---------- Data shown ----------
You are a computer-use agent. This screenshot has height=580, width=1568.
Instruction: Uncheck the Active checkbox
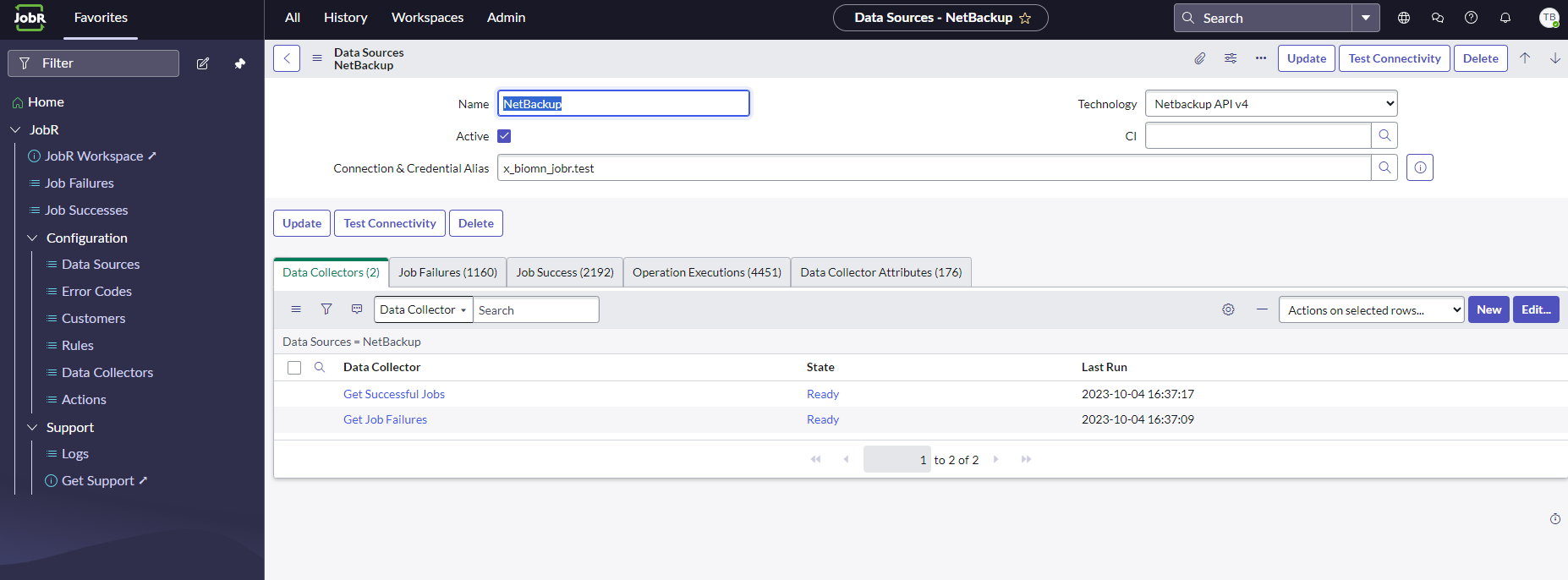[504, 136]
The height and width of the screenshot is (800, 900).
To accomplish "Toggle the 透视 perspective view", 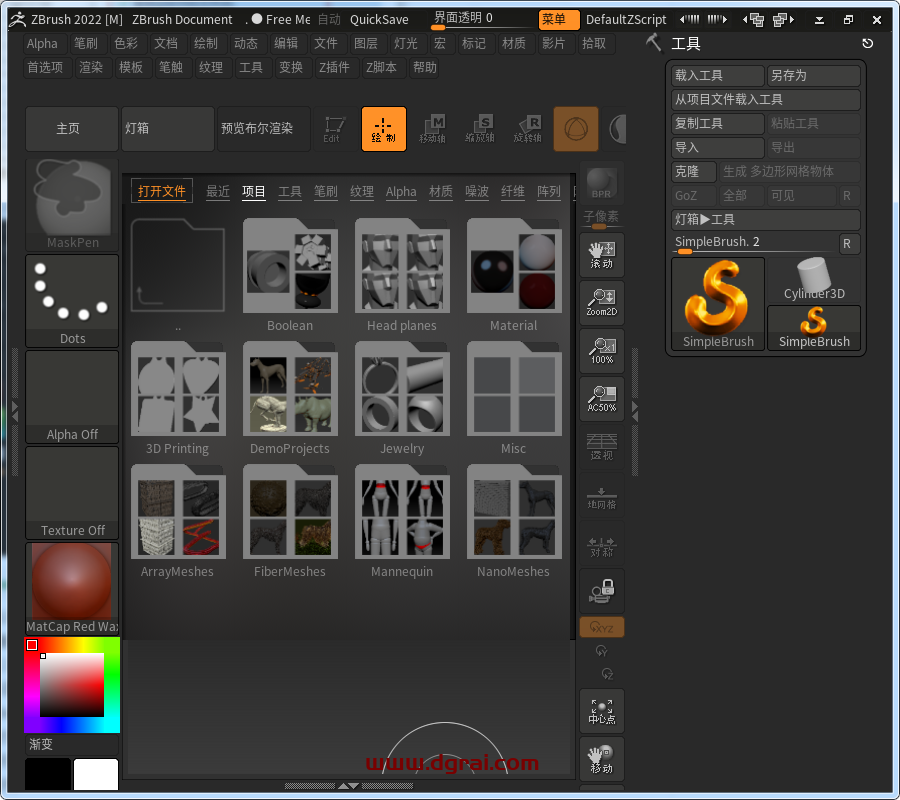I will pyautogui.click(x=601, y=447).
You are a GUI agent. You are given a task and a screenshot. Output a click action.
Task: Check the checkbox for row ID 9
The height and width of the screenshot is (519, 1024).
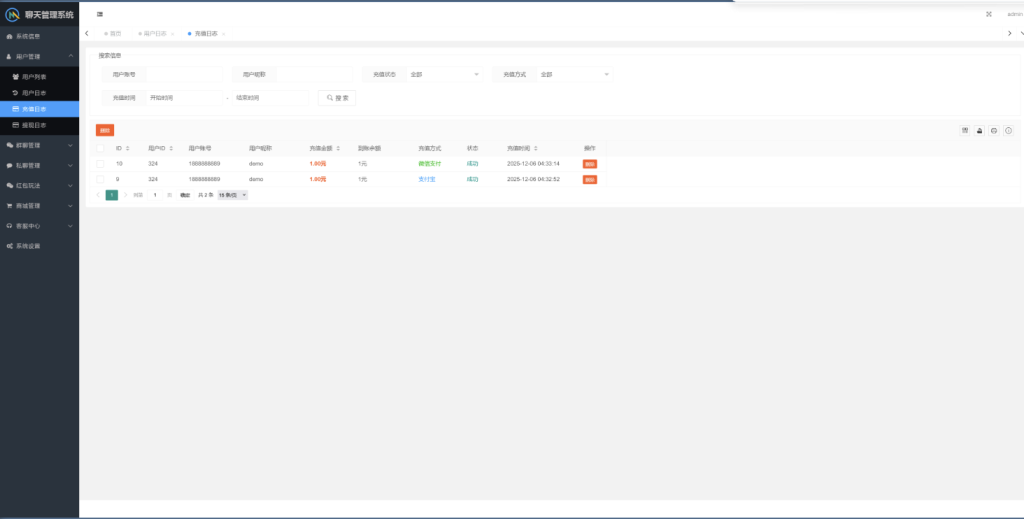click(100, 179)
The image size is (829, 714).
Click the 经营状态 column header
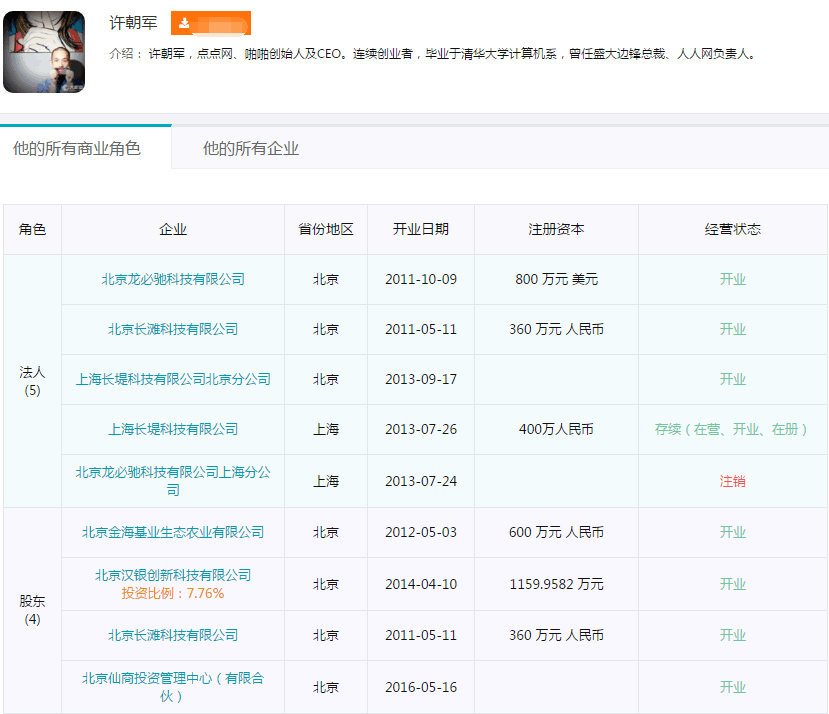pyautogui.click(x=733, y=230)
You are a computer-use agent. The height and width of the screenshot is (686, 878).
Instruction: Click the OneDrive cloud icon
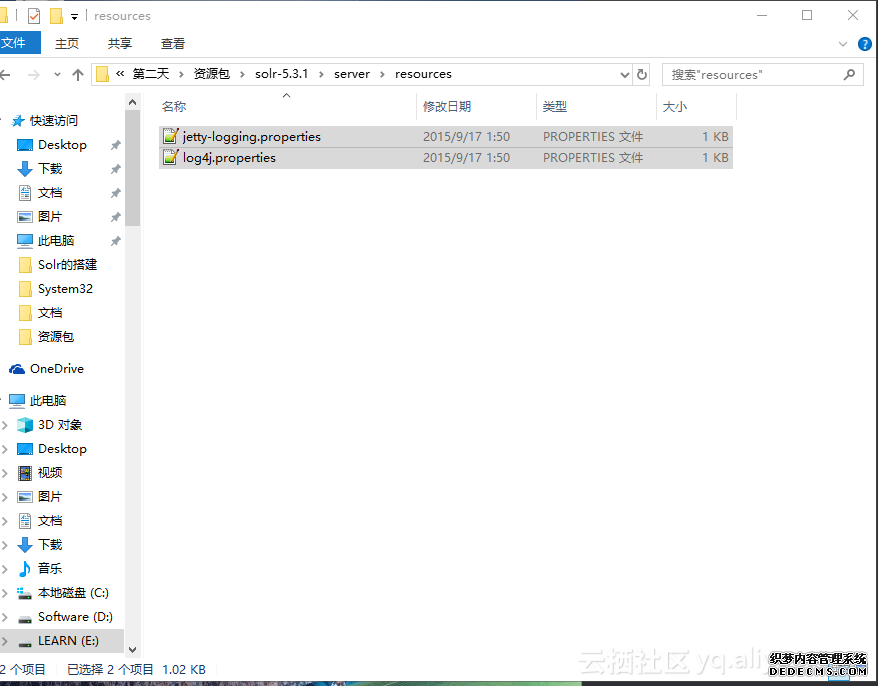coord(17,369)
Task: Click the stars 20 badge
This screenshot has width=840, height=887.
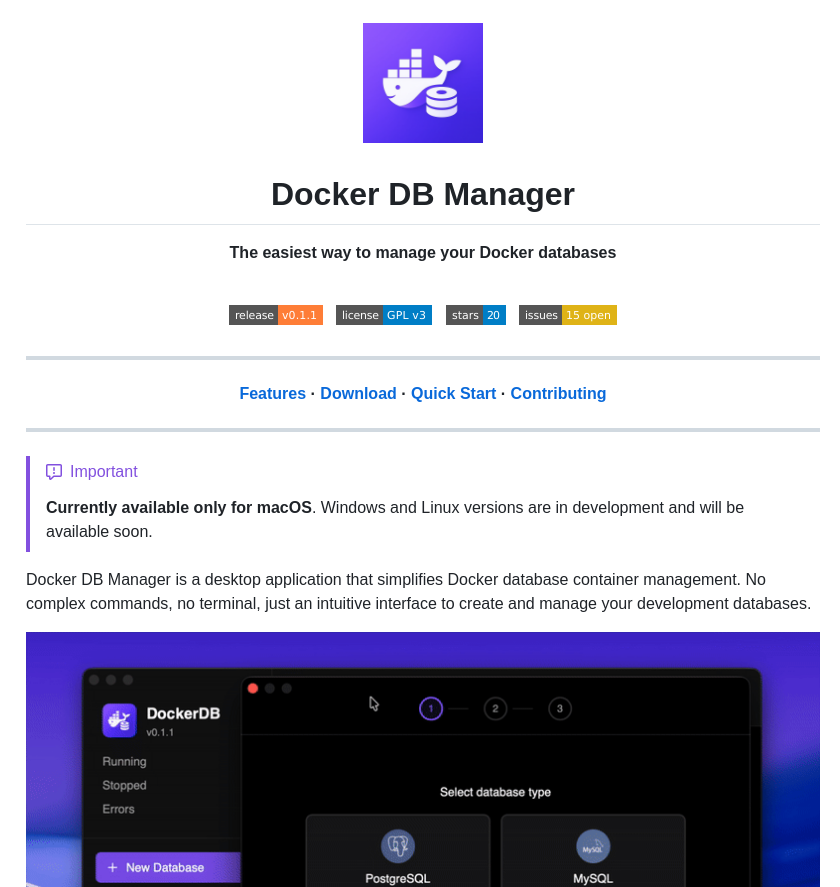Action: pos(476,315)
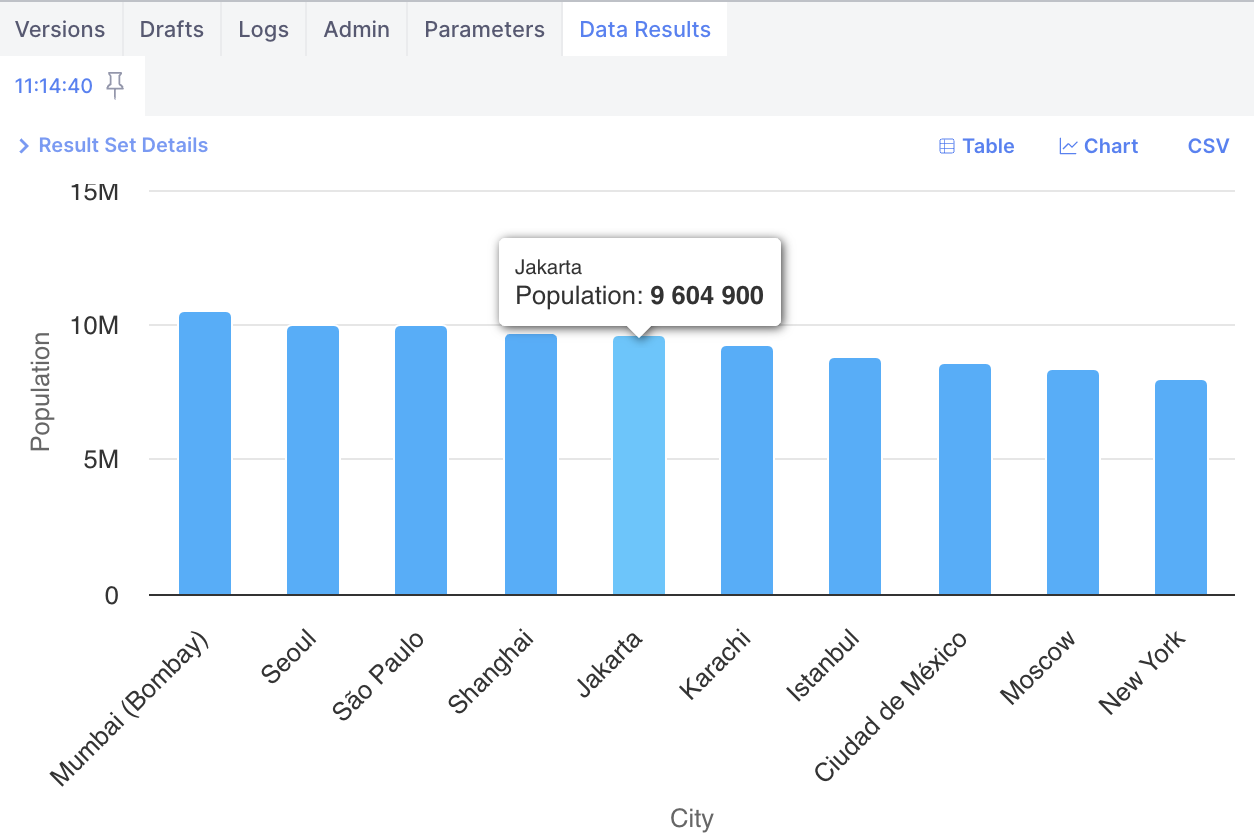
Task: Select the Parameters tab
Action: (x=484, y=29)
----------
▸ What the task requires
Copy each line of the records that has "agent" in it.

▸ Final answer
You are a computer-use agent. This screenshot has height=580, width=1568.
You are a GUI agent. You are given a task and a screenshot. Output a click action.
You are a computer-use agent. The height and width of the screenshot is (686, 878).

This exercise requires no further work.